Et pour se démarquer des assets managers de la crypto en Europe, CoinShares revendique également son positionnement d’acteur global. Depuis septembre dernier, l’entreprise londonienne dispose d’une offre de hedge fund aux États-Unis. Plus récemment, elle confirmait son intention d’exercer son option d’achat sur Valkyrie Funds, engagé dans la course aux ETF BTC.
Notre objectif est d’être le leader global de la gestion d’actifs, en étant Européen, mais aussi présents aux États-Unis, en Amérique Latine et en Asie (…) Notre ambition est d’être un petit BlackRock de la crypto.”
Institutionnels, RIA et retail : 3 canaux et des gagnants
En 2024, la stratégie de CoinShares consistera à poursuivre le développement d’ETPs afin notamment de gagner des parts de marché en Europe. Aux États-Unis, l’objectif est de concevoir « une vraie plateforme produit » avec Valkyrie. Sur l’activité Hedge Funds, le Français prévoit d’introduire de nouveaux fonds. Quant à l’ambition globale, il est simple : « avoir plus d’encours sous gestion ».
Sur les ETF spot Bitcoin, la concurrence s’annonce rude. La différenciation repose principalement sur les frais et la liquidité. Les canaux de distribution sont aussi centraux. On en dénombre trois : les institutionnels, les RIA [Ndlr : registered investment advisor] et le retail.
La concurrence se fera sur les frais, la liquidités et les stratégies de distribution, basées sur la puissance commerciale et les relations avec des réseaux de RIA ou les brokers retail”, analyse Benoît Pellevoizin.
Sur les institutionnels, Fidelity, Invesco et BlackRock sont les mieux positionnés, juge-t-il. « Une grosse bataille est à prévoir sur les RIA », prévoit-il par ailleurs. D’autres acteurs cibleront spécifiquement le retail.
Priorité au retail et aux RIA pour CoinShares
RIA et retail sont les marchés cœur pour CoinShares. En contrepartie d’une baisse de sa rentabilité ?
Aucun des nouveaux produits ETF Bitcoin n’est rentable. Tous les acteurs ont cassé leurs frais de gestion”, relève le dirigeant.
Pour les grands et anciens gestionnaires, cette remise est cependant un moyen de rajeunir leur clientèle au travers d’un produit d’appel, suggère-t-il. Quelle place pour CoinShares ?
Sur les fonds de pension, ce sera très compliqué. Nous ne sommes pas BlackRock ou Fidelity.
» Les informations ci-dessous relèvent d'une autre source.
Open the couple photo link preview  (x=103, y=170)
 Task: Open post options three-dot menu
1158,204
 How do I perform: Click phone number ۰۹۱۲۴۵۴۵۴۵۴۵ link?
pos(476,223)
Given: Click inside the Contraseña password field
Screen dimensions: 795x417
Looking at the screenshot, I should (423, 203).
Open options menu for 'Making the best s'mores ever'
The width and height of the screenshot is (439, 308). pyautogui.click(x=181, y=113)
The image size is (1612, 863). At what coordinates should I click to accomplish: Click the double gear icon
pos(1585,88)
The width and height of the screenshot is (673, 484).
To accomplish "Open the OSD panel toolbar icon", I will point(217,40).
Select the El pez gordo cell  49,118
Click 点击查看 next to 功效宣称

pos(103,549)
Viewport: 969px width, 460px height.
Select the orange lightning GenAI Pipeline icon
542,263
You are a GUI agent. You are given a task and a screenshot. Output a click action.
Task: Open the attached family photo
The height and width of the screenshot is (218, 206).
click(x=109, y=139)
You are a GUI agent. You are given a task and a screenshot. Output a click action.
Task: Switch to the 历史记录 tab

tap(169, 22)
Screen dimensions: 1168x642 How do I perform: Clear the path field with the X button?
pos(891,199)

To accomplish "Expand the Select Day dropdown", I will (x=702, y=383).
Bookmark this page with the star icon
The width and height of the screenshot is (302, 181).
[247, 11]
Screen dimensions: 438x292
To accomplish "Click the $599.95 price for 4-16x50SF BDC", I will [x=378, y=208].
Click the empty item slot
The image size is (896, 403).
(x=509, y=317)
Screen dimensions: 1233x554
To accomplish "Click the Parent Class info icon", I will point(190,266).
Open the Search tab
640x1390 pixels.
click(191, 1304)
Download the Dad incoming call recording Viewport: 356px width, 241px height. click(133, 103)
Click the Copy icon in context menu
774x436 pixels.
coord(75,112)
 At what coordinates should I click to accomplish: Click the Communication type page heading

Néanmoins, Valkyrie et CoinShares sont des marques respectées de la communauté crypto et bénéficient d’une réputation d’experts. Cela peut parler au retail et potentiellement aussi aux RIA”, décrypte Benoît Pellevoizin.
La bataille se joue cependant à plus long terme. « Attendons 18 mois. Combien de produits resteront sur le marché ? Un acteur aura-t-il raflé la mise ? Si oui, qui ? » L’issue se jouera sur la durée, estime-t-il.
Avoir 5 milliards sous gestion sur ce type de produit, ce qui n’est pas impossible aux États-Unis, c’est un succès. Pour BlackRock, c’est un échec. Pour CoinShares, c’est super (…) Nous sommes une petite société. Notre objectif, c’est la rentabilité”, conclut-il.